This opinion is limited to the laws (including rules, regulations and orders thereunder) of the State of Nevada (excluding the securities laws and blue sky laws of the State of Nevada), as currently in effect, and we have not considered and express no opinion on the laws of any other jurisdiction, including federal laws and rules and regulations relating thereto (the “Applicable Law”). In rendering the opinions set forth herein, we express no opinion concerning (i) the creation, attachment, perfection or priority of any security interest, lien or other encumbrance, or (ii) the nature or validity of title to any property.
Based upon the foregoing, and upon an examination of such questions of law as we have considered necessary or appropriate, and subject to the assumptions, exceptions, qualifications and limitations set forth herein, we advise you that, in our opinion:
1. The Company is a corporation duly formed, validly existing and in good standing under the laws of the State of Nevada, and has the corporate power and authority to execute and deliver the Transaction Documents to which it is a party and perform its obligations thereunder.
2. The Company has taken all necessary corporate action to authorize the execution, delivery and performance by it of the Transaction Documents to which it is a party, and the execution, delivery and performance of the Transaction Documents, and the consummation of the transactions contemplated thereby, have been duly authorized by all necessary and proper action under the Company’s Articles and Bylaws.
3. The Guaranty of the Company has been duly authorized and issued by the Company.
4. No consent or authorization of, approval by, notice to, filing with or other act by or in respect of, any Nevada governmental authority under Applicable Law is required by the Company solely as a result of the execution, delivery or performance by the Company of the Transaction Documents.
5. The execution and delivery by the Company of the Transaction Documents to which it is a party, the performance of its obligations thereunder and the consummation of the transactions contemplated thereby, (a) do not and will not violate, or constitute a default under, any Applicable Law, and (b) do not and will not violate its Articles or Bylaws.
The foregoing opinions are subject to the following assumptions, exceptions, qualifications and limitations:
(a) Our opinions in paragraph 1 above as to the valid existence and good standing of the Company is based solely upon our review of the Good Standing Certificate.
(b) There has not been any mutual mistake of fact or misunderstanding, fraud, duress, undue influence or breach of fiduciary duties with respect to any of the matters relevant to the opinions expressed herein. All parties have complied with any requirement of good faith, fair dealing and conscionability.
(c) All parties to the documents will act in accordance therewith and refrain from taking any action forbidden by the terms and conditions of such documents.
(d) This opinion letter shall not be construed as or deemed to be a guaranty or insuring agreement.

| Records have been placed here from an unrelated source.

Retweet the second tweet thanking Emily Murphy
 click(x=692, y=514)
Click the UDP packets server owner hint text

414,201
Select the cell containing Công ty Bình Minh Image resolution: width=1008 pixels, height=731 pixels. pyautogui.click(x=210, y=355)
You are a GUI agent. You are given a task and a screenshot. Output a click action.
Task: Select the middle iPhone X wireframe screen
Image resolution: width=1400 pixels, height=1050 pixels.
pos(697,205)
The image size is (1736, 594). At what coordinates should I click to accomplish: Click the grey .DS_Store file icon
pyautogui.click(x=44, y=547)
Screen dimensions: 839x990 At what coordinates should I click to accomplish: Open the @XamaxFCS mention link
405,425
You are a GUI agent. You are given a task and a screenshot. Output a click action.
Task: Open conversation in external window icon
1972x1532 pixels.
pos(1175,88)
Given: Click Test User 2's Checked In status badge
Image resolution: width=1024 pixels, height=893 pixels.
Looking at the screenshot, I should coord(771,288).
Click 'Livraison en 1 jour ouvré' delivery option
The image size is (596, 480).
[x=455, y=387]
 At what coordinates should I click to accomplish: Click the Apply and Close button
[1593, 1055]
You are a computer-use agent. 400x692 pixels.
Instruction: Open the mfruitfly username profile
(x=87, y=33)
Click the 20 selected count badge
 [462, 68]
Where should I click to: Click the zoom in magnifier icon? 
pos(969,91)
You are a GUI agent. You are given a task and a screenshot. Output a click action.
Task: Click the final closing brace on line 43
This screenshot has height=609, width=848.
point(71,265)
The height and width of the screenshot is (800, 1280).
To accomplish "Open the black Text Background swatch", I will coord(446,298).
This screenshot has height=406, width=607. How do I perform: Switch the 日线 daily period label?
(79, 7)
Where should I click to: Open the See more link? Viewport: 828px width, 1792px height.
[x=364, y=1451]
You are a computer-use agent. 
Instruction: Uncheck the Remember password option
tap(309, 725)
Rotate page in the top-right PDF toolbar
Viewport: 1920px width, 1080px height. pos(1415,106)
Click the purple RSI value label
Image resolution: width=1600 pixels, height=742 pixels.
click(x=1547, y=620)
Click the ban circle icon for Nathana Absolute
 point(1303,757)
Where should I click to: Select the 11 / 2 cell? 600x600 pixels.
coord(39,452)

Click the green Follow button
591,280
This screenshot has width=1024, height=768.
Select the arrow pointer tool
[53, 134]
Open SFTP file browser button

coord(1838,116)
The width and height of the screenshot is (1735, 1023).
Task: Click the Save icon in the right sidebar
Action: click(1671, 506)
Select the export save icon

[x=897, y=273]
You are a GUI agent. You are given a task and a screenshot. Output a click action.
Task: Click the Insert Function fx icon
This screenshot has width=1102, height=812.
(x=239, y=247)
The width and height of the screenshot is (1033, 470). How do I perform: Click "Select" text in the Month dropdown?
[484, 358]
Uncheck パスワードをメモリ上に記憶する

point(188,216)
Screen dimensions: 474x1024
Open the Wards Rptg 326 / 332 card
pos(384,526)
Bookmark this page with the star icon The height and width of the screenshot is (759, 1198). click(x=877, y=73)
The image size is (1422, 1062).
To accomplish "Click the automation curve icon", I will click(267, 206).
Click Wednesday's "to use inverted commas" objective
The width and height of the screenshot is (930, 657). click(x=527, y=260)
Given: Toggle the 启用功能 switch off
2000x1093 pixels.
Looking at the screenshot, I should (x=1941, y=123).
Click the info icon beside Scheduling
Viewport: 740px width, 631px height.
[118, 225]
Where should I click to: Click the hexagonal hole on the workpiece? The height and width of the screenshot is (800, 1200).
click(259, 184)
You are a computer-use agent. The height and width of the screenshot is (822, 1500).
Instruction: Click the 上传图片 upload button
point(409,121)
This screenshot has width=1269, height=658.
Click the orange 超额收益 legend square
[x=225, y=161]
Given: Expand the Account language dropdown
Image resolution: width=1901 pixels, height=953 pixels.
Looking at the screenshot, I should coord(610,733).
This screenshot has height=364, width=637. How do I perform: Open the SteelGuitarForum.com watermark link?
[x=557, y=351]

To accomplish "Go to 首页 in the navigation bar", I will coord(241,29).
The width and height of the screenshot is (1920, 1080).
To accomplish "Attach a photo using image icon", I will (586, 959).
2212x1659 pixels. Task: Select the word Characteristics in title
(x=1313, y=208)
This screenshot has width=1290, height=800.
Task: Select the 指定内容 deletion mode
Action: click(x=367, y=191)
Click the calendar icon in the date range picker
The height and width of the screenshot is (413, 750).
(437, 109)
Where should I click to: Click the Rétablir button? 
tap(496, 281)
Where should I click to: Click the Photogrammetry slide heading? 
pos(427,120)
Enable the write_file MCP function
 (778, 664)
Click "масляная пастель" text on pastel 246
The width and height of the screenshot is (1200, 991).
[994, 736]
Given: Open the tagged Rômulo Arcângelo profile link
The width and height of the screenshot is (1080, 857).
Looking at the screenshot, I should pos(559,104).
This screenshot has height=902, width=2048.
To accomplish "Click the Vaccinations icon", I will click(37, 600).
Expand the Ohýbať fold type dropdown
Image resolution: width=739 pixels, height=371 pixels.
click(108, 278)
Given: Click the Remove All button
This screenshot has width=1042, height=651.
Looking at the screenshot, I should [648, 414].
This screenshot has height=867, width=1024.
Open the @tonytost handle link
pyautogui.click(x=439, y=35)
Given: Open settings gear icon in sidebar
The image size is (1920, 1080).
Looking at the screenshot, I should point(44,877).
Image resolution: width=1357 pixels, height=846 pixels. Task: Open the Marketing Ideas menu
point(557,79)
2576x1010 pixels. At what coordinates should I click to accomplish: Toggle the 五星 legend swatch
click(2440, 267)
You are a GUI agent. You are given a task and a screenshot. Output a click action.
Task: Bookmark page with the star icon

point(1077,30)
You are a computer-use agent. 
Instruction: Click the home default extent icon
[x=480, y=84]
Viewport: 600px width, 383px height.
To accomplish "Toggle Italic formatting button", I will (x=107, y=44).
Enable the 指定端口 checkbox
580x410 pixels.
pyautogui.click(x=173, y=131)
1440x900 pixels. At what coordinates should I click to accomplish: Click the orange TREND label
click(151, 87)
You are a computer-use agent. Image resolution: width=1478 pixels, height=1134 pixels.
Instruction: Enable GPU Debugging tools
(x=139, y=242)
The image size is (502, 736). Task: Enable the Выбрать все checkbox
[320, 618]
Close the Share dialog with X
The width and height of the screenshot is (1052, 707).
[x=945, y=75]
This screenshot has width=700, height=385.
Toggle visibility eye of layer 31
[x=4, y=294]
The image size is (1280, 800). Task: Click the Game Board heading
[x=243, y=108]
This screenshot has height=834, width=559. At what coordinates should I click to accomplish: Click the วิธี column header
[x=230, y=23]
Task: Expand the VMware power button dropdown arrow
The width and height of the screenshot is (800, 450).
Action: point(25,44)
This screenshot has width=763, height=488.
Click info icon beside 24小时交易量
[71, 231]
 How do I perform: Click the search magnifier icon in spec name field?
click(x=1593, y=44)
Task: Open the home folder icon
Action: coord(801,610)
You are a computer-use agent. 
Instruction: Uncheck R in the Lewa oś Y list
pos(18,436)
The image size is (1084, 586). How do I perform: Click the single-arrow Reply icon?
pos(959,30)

We understand that you will rely as to matters of Nevada law, as applicable, upon this opinion in connection with the matters set forth herein. In addition, we understand that Simpson Thacher & Bartlett LLP (“STB”) will rely as to matters of Nevada law, as applicable, upon this opinion in connection with an opinion to be rendered by it on the date hereof relating to the Company. In connection with the foregoing, we hereby consent to your and STB’s relying as to matters of Nevada law, as applicable, upon this opinion.
We consent to the filing of this opinion as Exhibit 5.2 to the Registration Statement and to the reference to our firm under the heading “Legal Matters” in the prospectus included in the Registration Statement. The opinions expressed herein are as of the date hereof (and not as of any other date), and we make no undertaking to amend or supplement such opinions as facts and circumstances come to our attention or changes in the law occur, in each case after the date of effectiveness of the Registration Statement, which could affect such opinions.